Viel ist passiert in so kurzer Zeit. Seit Ausgabe 4 ist Vegan Good Life komplett werbefrei. Wir haben das schönste Papier. Wir haben mehr Seiten, wo andere Hefte von Ausgabe zu Ausgabe einen Bogen weniger drucken müssen. Wir sind bilingual, deutsch und englisch in einem Heft und versenden deswegen in die ganze Welt. Wir haben unsere Vertriebswege aus nachhaltigen Beweggründen radikal dezimiert, sind jetzt aber viel sinniger und effektiver aufgestellt. Wir haben uns unabhängig gemacht vom wankelmütigen Zeitschriftenmarkt, den wir einmal komplett durchgespielt und dann für völlig defekt befunden haben. Und wir beweisen jeden Tag, dass es an „unserem Ende“ des Spektrums Raum für eine vegane Publikation gibt – arty, weit draußen, fashion, weird und anders. Und auch wenn es vielleicht etwas komisch klingt, wenn ich das selbst so schreibe: Die Gestaltung, die Haptik, die Typografie, die Bildstrecken – ab und zu fällt mir es mir schwer zu begreifen, dass wir etwas produzieren, das so eine hohe Wertigkeit mit sich bringt, an dem es nicht mehr viel gibt, was ich noch verändern möchte und mit dem ich mich angekommen fühle.

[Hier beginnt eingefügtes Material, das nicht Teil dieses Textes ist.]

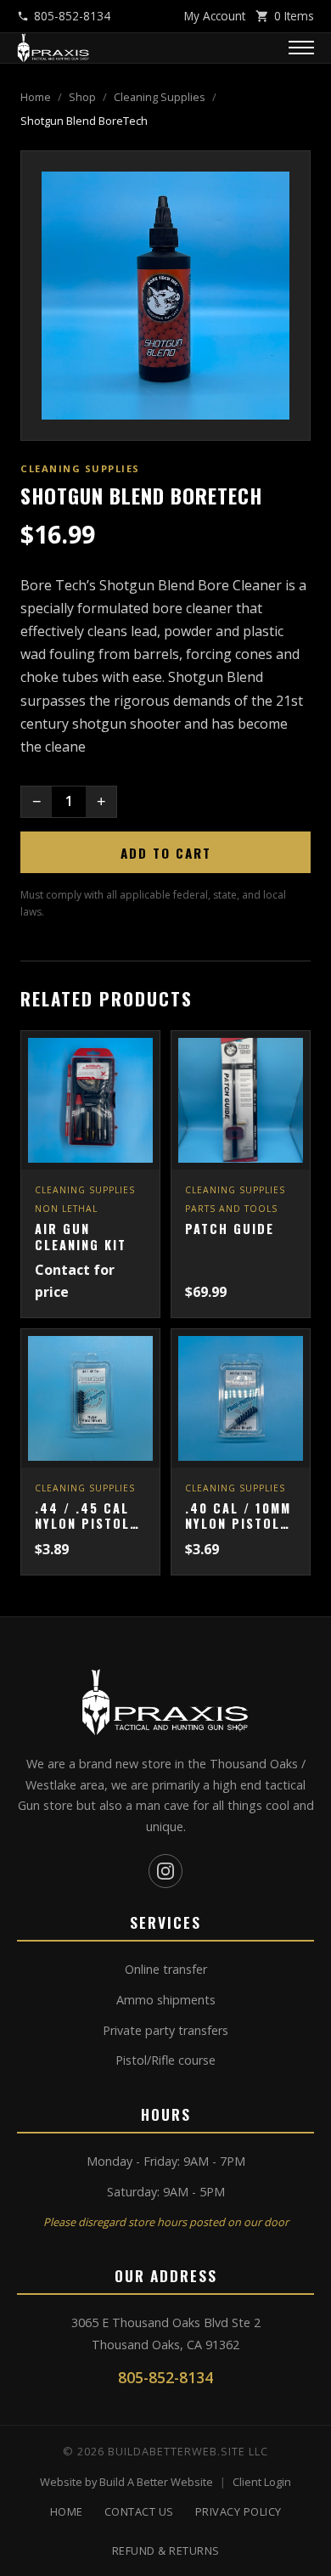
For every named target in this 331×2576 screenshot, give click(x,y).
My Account (214, 16)
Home (35, 96)
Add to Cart (166, 852)
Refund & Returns (166, 2550)
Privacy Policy (238, 2511)
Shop (82, 96)
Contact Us (139, 2511)
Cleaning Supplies (159, 96)
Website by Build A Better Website (126, 2481)
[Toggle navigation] (301, 47)
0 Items (294, 16)
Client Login (262, 2481)
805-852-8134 (72, 16)
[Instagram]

Heute kann ich sagen: Ich habe das Magazin erschaffen, das ich gerne selbst gekauft und gelesen hätte. Nur gab es das, was wir tun, damals und auch heute eben nicht in dieser Art, abgesehen von unserem eigenen Produkt eben.
Und so zahlt Vegan Good Life auf so vieles ein. Ich habe ihn, den gelebten Aktivismus. Ich produziere Output, der mich erfüllt. Und ich kann etwas erschaffen, das für eine zwar kleine, aber dafür dankbare und sehr stilsichere Zielgruppe einen hohen Stellenwert hat. Das ist sehr viel Wert – auch die viele Arbeit, die Zugeständnisse und den Druck. Ich wollte es ja nicht anders.